MATERIAL FOR THIS EXERCISE:

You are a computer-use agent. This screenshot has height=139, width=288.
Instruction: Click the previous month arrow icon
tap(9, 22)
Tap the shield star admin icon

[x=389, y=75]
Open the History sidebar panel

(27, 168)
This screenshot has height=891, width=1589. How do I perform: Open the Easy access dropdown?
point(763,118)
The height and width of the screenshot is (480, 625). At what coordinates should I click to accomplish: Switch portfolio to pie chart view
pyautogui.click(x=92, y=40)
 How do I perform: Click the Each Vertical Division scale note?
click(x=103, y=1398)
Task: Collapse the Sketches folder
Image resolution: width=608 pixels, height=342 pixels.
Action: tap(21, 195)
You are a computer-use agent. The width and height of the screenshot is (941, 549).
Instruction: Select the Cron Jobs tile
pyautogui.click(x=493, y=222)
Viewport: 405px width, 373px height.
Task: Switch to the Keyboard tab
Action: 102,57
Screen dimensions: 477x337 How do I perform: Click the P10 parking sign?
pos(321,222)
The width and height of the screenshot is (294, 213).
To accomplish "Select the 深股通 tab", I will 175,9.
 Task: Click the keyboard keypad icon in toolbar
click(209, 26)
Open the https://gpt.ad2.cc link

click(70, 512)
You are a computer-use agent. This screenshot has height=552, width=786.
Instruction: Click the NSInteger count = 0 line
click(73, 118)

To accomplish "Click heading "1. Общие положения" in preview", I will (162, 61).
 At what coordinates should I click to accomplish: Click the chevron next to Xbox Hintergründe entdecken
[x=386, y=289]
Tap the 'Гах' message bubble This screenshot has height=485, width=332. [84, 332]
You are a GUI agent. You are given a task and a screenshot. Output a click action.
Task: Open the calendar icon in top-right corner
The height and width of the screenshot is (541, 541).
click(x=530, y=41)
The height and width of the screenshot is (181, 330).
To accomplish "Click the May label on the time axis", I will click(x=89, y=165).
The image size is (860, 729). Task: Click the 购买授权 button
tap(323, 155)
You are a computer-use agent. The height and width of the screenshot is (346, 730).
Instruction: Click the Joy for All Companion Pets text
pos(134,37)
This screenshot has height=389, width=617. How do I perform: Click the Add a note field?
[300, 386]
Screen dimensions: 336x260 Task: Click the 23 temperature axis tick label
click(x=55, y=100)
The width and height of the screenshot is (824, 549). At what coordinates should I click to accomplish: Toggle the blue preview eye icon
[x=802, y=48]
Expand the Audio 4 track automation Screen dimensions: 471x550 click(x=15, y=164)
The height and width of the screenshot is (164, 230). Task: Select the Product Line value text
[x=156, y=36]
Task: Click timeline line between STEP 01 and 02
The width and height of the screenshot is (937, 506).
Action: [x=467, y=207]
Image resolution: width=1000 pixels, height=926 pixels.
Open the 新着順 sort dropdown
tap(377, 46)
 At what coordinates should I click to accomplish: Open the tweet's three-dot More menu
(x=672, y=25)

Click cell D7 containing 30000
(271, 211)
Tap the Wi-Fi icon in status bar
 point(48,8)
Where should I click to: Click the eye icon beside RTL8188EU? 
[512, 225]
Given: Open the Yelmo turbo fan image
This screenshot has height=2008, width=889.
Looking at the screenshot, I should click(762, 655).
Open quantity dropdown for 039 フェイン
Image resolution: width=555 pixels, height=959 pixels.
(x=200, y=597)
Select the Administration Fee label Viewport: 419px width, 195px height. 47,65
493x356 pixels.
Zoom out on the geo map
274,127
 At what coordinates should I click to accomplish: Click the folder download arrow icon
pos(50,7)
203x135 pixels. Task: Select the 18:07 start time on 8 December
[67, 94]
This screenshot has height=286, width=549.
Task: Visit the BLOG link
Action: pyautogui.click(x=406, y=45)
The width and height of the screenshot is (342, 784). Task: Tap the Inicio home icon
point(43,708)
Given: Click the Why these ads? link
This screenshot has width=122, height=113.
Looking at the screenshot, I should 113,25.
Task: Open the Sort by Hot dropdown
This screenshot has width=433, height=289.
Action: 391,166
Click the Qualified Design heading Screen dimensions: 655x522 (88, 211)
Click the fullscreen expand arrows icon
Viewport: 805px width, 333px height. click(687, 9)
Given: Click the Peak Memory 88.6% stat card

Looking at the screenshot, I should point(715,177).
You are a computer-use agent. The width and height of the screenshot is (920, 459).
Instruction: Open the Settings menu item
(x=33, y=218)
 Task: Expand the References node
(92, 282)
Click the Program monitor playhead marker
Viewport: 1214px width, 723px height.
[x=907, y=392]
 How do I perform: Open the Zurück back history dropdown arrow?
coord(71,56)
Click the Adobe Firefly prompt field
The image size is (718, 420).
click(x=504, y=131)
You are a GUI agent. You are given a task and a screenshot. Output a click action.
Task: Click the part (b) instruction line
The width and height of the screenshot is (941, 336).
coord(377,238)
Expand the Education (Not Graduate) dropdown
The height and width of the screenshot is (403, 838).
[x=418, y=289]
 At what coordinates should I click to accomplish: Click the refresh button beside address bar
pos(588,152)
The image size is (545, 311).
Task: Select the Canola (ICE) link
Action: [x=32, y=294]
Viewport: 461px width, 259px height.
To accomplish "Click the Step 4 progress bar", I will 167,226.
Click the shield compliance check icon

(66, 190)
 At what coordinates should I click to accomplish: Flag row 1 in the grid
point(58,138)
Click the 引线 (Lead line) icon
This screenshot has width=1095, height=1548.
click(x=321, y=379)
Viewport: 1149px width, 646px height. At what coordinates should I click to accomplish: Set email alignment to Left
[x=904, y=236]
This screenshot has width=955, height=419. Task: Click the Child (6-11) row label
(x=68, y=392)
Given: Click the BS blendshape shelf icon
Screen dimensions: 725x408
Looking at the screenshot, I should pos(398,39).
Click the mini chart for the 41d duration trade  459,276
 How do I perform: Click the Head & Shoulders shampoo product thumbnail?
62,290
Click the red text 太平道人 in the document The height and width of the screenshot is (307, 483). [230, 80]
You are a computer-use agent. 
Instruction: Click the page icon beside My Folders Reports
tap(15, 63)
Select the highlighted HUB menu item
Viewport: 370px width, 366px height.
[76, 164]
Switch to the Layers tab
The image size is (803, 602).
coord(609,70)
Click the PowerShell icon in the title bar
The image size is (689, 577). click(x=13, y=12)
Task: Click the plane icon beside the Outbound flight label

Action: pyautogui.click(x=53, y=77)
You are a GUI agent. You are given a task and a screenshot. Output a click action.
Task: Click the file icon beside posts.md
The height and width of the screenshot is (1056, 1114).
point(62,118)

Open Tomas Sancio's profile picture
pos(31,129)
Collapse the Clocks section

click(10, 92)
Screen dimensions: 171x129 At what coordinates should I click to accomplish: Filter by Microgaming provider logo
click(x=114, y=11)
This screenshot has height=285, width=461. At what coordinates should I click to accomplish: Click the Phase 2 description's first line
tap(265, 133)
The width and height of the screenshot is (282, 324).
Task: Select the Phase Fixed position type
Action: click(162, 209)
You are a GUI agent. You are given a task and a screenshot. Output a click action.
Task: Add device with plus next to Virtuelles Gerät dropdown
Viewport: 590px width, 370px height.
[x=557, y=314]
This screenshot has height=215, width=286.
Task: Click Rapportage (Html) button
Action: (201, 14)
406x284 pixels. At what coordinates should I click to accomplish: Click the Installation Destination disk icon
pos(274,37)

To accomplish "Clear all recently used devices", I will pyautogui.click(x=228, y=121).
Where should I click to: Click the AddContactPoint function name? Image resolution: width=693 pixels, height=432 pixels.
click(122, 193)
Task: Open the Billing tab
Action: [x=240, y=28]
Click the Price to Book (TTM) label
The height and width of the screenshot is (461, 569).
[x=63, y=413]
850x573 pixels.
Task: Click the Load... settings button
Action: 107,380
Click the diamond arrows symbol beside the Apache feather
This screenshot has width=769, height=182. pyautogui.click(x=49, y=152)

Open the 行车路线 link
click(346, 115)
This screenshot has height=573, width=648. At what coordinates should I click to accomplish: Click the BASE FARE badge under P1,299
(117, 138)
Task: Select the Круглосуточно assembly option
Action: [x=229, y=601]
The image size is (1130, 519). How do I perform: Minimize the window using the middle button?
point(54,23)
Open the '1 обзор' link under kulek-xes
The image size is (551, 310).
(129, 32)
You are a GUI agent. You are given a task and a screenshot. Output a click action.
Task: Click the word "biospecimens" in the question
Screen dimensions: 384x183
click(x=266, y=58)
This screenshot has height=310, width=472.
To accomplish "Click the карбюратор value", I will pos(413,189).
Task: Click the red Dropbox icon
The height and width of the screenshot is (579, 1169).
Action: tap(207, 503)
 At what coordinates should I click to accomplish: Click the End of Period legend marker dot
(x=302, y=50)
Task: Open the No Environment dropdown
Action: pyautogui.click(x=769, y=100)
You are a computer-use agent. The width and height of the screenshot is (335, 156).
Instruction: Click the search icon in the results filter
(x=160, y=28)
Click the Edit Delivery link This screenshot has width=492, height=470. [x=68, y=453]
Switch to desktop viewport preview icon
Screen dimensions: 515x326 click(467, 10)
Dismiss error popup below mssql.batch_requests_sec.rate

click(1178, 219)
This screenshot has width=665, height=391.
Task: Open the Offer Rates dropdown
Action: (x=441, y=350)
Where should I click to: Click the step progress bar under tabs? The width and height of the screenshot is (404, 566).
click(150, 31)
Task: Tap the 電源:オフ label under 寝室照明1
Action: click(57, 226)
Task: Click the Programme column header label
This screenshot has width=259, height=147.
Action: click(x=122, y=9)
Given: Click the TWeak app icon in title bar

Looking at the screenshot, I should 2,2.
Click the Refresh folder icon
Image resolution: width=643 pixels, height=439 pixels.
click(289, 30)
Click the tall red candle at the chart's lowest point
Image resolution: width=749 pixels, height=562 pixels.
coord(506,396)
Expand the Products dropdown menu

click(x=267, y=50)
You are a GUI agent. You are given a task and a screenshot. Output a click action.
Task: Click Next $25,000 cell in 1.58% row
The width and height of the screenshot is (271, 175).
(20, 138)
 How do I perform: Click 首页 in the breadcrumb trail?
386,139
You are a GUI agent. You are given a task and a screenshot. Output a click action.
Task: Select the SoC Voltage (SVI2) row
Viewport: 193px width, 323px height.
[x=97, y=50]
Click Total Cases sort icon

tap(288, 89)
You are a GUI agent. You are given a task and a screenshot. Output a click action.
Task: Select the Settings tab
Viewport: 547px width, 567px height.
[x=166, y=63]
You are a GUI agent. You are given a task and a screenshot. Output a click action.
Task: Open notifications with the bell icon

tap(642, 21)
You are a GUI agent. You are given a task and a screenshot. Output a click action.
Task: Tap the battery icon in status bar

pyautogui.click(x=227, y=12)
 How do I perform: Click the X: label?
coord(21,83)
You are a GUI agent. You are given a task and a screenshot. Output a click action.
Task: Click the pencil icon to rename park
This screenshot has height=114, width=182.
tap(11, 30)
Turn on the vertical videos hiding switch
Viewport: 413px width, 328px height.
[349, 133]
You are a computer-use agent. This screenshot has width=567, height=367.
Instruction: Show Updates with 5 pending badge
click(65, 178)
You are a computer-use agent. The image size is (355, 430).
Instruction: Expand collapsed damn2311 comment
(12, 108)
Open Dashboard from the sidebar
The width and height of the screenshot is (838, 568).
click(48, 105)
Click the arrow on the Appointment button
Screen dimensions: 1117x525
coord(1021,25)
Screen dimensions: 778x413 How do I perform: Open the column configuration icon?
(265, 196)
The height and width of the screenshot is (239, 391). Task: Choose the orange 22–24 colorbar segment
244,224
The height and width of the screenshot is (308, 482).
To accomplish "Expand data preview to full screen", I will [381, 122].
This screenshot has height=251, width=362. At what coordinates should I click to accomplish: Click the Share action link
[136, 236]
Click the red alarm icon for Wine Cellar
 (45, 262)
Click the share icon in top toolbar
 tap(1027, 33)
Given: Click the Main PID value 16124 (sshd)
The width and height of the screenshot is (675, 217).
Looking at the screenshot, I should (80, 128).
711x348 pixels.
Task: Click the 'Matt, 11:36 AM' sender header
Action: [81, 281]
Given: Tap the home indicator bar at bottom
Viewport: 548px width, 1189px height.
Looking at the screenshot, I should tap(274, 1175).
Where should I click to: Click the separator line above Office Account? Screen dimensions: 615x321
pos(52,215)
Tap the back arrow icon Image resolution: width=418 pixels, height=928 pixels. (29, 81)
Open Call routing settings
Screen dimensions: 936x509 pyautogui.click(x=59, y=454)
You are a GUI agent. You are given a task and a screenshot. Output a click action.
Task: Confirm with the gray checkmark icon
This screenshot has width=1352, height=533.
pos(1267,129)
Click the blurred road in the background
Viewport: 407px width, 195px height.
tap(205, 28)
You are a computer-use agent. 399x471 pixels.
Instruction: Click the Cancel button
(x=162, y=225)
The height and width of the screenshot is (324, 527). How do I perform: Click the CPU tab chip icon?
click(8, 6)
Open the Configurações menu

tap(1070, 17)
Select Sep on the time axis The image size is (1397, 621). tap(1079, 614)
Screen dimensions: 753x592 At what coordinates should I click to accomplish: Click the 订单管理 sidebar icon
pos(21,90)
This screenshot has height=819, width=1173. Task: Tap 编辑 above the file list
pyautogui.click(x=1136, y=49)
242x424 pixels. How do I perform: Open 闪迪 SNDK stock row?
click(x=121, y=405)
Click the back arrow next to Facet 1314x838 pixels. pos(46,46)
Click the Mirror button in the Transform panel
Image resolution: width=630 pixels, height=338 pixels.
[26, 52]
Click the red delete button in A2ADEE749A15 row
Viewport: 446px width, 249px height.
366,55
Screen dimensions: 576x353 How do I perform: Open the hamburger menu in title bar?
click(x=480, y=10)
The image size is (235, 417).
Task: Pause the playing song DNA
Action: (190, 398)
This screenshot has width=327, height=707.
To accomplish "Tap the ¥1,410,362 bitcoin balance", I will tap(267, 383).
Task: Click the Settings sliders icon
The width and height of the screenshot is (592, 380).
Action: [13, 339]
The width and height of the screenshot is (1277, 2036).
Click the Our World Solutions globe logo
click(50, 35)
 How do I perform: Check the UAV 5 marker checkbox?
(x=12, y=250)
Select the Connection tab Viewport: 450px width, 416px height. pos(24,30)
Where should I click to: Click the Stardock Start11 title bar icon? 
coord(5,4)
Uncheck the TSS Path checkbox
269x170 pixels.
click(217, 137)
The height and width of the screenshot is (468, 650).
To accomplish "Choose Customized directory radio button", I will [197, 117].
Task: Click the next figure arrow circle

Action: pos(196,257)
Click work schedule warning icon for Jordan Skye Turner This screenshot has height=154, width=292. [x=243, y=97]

YOUR OBJECTIVE:
Word for word, repeat the data from its first line through the line with "Task: Open the calendar", including both of those lines and no others.

WRITTEN SOLUTION:
You are a computer-use agent. This screenshot has height=139, width=288.
Instruction: Click the previous month arrow icon
tap(9, 22)
Tap the shield star admin icon

[x=389, y=75]
Open the History sidebar panel

(27, 168)
This screenshot has height=891, width=1589. How do I perform: Open the Easy access dropdown?
point(763,118)
The height and width of the screenshot is (480, 625). At what coordinates should I click to accomplish: Switch portfolio to pie chart view
pyautogui.click(x=92, y=40)
 How do I perform: Click the Each Vertical Division scale note?
click(x=103, y=1398)
Task: Collapse the Sketches folder
Image resolution: width=608 pixels, height=342 pixels.
Action: tap(21, 195)
You are a computer-use agent. The width and height of the screenshot is (941, 549).
Instruction: Select the Cron Jobs tile
pyautogui.click(x=493, y=222)
Viewport: 405px width, 373px height.
Task: Switch to the Keyboard tab
Action: 102,57
Screen dimensions: 477x337 How do I perform: Click the P10 parking sign?
pos(321,222)
The width and height of the screenshot is (294, 213).
To accomplish "Select the 深股通 tab", I will 175,9.
 Task: Click the keyboard keypad icon in toolbar
click(209, 26)
Open the https://gpt.ad2.cc link

click(70, 512)
You are a computer-use agent. This screenshot has height=552, width=786.
Instruction: Click the NSInteger count = 0 line
click(73, 118)

To accomplish "Click heading "1. Общие положения" in preview", I will (162, 61).
 At what coordinates should I click to accomplish: Click the chevron next to Xbox Hintergründe entdecken
[x=386, y=289]
Tap the 'Гах' message bubble This screenshot has height=485, width=332. [84, 332]
You are a GUI agent. You are given a task and a screenshot. Output a click action.
Task: Open the calendar icon in top-right corner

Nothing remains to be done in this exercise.